Thanks for the advice guys!
Josh, that makes sense, thanks. I will implement that suggestion, and
thanks for explaining rr and cc.
Stefan, thanks! I will still share some example notebooks down the road,
but keep the library separate from skimage. If there are any new particle
types that might make sense to be added to skimage.draw, then i'd be happy
to share at that time.
On Friday, December 6, 2013 7:07:57 PM UTC-5, Adam Hughes wrote:
> Hi everyone,
> My colleague Evelyn and I have been using scikit image's draw utilities to
> generate test data for modeling particle distributions on optical fibers
> (ie the SEM images I sent a few weeks ago). We are doing this to test some
> new models for nanoparticle cluster fitting that we've developed.
> In working on this, we believe we've come up with a general framework for
> drawing 2D particle ensembles in skimage. One could envision using it to
> do something like:
> Step 0: Generate a blank canvas of resolution 1024 x 768
> Step 1: Add circles of average radius 5 pixels until 30% of the image
> is covered.
> - Arrange these randomly vs. equally spaced on a grid
> Step 2: Add an "cluster" of particles to this image. Paint only the
> clusters red.
> Step 3: Run an optimization that maximizes the inter-particle spacing.

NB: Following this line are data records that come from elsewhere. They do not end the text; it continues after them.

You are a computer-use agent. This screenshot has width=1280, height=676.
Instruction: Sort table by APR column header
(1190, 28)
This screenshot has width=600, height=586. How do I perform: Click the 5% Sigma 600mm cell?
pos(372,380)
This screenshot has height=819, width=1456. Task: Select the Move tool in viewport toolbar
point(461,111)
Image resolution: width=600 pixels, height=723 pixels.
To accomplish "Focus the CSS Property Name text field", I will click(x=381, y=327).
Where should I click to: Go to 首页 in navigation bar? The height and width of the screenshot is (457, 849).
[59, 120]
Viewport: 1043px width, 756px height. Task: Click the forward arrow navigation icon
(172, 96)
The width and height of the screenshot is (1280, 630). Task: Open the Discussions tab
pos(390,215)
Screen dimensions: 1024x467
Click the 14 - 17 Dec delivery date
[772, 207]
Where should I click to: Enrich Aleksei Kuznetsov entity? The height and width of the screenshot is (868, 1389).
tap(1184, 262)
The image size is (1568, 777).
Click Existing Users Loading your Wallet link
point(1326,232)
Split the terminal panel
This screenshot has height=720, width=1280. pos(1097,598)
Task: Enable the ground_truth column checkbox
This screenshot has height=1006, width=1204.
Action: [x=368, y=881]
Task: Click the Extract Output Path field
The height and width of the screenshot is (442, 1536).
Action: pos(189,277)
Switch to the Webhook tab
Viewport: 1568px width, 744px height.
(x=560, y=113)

> Step 4: Make all the particles smaller than a certain area green.
> Step 5: Try watershedding
> By generating the sample images in skimage, we wouldn't have to break out
> of the python workflow to make our test data.
> We believe that we've come up with some abstractions that would allow for
> such an toolset. This includes defining a abstract class for different
> particle shapes, and then wrapping skimage.draw() functions as a class
> method. Before we get invested in this, I had a few questions:
> 1. Is this something that, if executed well, would be of interest to
> incorporate into scikit image? If so, I will start working on it as a
> branch; otherwise, we'll just use skimage as a dependency. I'd image it
> would either be a submodule of skimage.draw(), something like
> skimage.draw.ensemble() or draw.psuedodata()...
> 2. Is anyone aware of a pre-existing tooset/library (preferrably in
> Python) that's built for this? And if so, is that library compatible to
> 3. When a user runs skimage.draw.circle(), it returns *rr* and *cc*,
> what are these? Is cc the "chain code"?
> One caveat: our design plan is object oriented. We thought that the best
> way to have an image with several particles would require a *Particle*class to add enough metadata to the returns of scikit.draw() so that
> particles could indivually be tracked, isolated and manipulated. The
> ensemble would be created on a *Canvas* class (better name? *TestImage*?),
> which is responsible for storing an ensemble of Particles, as well as all
> the drawing and organization of the ensemble. For example, a circle would
> have attributes X, Y, R, which are then passed to a draw() method that
> called skimage.circle(). In this way, one could track particle positions,
> manipulate and redraw(). Would something like this clash with skimage's
> basic design paradigms? If so we, maybe it would best to keep this toolkit
> out of skimage.
> PS, is anyone else working on this, or interested?